According to the NYTimes, T.S.A. agents and United States Army officers who go on overseas buying trips say they are lucky if they look at 110 dogs and have 50 pass their preliminary behavioral and medical screenings. Of those dogs, another 15 to 20 percent don’t make it through training in the United States to be put into service. The ones that wash out are shopped to other agencies or put up for adoption. Once it has a promising pup, the Pentagon spends an additional $42,000 to train a K9 unit, a process that starts with obedience and drug and/or bomb detection at Lackland Air Force Base in San Antonio, Texas. Some of the dogs get a second round of training in how to patrol, detain an enemy and attack. A “dual-purpose” dog spends about 120 days completing both training cycles. The U.S. military spends up to $283,000 to train one working war dog.
The scarcity of these dogs for both military and public safety use prompted the American Kennel Club (AKC) to investigate the possibility of creating either a cooperative of private dog breeders in the United States or a federally funded breeding program to provide the military and law enforcement agencies with high-quality dogs. However, with training success rates hovering between 20— 50% in the military and service dog populations, simply increasing puppy numbers still translates into wasted training dollars, puppies pushed into roles in which they cannot succeed, unmet client needs and dogs that cannot fulfill the elite requirements to protect and serve.
How do we increase success rates when decades of pedigree analysis and focused breeding programs have fallen short? That question was brought to the Theriogenology Foundation (TF), the charitable arm that unites the American College of Theriogenologists and the Society for Theriogenology. These veterinarians, dedicated to responsible breeding and genetic practices, recognized that there are no useful genetic tests for behavioral traits, suggesting a fundamentally new approach is needed. Genetic tests focused on behavior or temperament would help solve today’s clear and present challenge: to accurately predict the potential for specific task training at an early age in an individual puppy.
Recognizing the need for new tools and technology to study genomics, the TF has now partnered with the Broad Institute of MIT and Harvard. The Broad Institute is a world renowned genomic institute launched in 2004 by MIT and Harvard University in collaboration with the Eli & Edythe Broad Foundation. Staffed by leading genomic scientists and equipped with cutting edge production platforms and analysis technologies, the Broad’s primary mission is to use genomics to advance our understanding of biology and the treatment of disease.

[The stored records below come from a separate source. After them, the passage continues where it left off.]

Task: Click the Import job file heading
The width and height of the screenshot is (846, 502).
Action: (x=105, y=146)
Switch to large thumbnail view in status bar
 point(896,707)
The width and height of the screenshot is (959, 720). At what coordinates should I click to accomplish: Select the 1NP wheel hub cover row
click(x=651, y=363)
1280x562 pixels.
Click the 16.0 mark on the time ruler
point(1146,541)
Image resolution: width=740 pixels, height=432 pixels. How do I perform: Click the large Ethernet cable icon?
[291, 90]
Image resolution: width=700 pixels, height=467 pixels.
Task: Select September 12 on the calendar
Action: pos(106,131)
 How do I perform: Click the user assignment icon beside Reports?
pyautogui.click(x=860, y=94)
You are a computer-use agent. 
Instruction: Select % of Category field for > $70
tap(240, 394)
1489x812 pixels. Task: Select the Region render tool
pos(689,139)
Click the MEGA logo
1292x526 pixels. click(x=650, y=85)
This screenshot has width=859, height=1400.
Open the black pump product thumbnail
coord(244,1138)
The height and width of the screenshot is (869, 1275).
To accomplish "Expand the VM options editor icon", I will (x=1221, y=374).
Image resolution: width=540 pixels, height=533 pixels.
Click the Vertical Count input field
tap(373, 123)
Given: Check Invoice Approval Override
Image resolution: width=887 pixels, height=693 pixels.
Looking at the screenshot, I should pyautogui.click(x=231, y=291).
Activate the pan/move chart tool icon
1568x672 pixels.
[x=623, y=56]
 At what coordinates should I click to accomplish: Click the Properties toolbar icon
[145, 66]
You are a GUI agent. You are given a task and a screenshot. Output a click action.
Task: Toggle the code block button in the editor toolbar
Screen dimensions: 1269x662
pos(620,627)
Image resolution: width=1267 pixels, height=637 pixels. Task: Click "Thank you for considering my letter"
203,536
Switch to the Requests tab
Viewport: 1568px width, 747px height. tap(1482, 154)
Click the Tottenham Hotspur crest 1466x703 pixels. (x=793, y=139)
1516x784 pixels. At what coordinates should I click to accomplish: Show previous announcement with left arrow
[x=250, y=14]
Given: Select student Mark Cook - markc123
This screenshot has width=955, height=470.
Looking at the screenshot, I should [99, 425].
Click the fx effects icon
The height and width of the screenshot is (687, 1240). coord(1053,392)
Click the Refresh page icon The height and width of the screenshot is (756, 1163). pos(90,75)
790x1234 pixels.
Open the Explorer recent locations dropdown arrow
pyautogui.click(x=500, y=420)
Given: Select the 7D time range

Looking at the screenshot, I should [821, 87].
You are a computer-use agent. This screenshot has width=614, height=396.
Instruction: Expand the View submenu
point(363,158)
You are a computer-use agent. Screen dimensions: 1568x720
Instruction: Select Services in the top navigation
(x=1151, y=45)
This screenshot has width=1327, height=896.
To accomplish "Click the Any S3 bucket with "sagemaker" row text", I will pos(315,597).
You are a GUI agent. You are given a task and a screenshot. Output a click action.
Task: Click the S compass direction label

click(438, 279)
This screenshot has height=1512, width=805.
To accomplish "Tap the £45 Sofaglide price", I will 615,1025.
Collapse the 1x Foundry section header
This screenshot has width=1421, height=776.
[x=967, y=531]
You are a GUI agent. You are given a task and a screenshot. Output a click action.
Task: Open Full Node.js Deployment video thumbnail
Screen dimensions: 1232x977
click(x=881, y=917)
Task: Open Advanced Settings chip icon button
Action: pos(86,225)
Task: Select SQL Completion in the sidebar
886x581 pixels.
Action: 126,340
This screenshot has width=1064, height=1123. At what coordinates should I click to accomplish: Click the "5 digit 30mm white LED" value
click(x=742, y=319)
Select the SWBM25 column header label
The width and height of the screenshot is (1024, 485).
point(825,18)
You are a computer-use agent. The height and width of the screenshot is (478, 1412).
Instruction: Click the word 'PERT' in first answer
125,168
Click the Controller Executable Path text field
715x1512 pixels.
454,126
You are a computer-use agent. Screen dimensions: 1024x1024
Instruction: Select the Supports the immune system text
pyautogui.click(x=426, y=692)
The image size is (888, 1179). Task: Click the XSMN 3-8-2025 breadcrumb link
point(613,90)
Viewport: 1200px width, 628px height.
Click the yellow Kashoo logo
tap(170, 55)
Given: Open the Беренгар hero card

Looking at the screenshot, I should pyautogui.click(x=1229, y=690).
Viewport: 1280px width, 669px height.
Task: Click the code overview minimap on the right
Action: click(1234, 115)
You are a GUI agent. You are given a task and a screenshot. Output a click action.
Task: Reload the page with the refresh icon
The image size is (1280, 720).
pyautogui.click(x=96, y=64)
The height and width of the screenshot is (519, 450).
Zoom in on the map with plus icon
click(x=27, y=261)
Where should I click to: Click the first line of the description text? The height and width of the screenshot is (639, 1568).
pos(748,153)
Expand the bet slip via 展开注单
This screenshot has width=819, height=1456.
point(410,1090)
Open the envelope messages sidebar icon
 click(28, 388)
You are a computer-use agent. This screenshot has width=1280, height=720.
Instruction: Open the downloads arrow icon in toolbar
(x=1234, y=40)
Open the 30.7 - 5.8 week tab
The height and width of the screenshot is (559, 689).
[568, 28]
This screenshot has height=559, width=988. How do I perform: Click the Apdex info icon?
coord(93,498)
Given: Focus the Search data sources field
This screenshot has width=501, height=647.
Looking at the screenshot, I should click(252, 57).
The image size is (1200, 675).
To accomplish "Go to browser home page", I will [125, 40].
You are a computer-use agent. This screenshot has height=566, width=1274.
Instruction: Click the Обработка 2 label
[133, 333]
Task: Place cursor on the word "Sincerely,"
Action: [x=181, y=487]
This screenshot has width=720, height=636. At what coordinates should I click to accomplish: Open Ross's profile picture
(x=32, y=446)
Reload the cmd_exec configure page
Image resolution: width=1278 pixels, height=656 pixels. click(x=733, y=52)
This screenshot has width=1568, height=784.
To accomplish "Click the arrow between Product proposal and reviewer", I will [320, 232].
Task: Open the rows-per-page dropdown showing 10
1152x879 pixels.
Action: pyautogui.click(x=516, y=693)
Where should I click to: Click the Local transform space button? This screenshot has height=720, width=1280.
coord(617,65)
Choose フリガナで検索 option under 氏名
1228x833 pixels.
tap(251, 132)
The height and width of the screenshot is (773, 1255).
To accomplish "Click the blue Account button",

With this directive, The Working Dog Project (WDP) was launched in September
2017. This project is the first step on the path to predicting temperament and working skills using genomic tools. The goal is to find the genetic loci associated with key behavioral traits of military and service dogs in order to guide our selection of puppies for specific training and career paths. This program will leverage the power of genomics to support better working dog breeding and training programs.
The WDP is the first project in a comprehensive program that engages working dog organizations, scientists and dog breeders. The AKC and TF have a history of collaboration for the well-being of purpose bred dogs. Since 2014, they have partnered to establish 9 residencies in companion animal theriogenology in colleges of veterinary medicine to advance post graduate veterinary education in reproductive medicine and increase clinical competency in veterinarians serving companion animal owners. AKC Reunite, North America’s largest not for profit pet ID and recovery service, joins the Theriogenology Foundation as a major financial supporter of the WDP. Historically, the canine fancier and veterinarians have been diligently committed to supporting research aimed to unlock the genetic code of many physical diseases. The current commitment is to examine the canine genome as critically for predicting behavior as we have for predicting disease.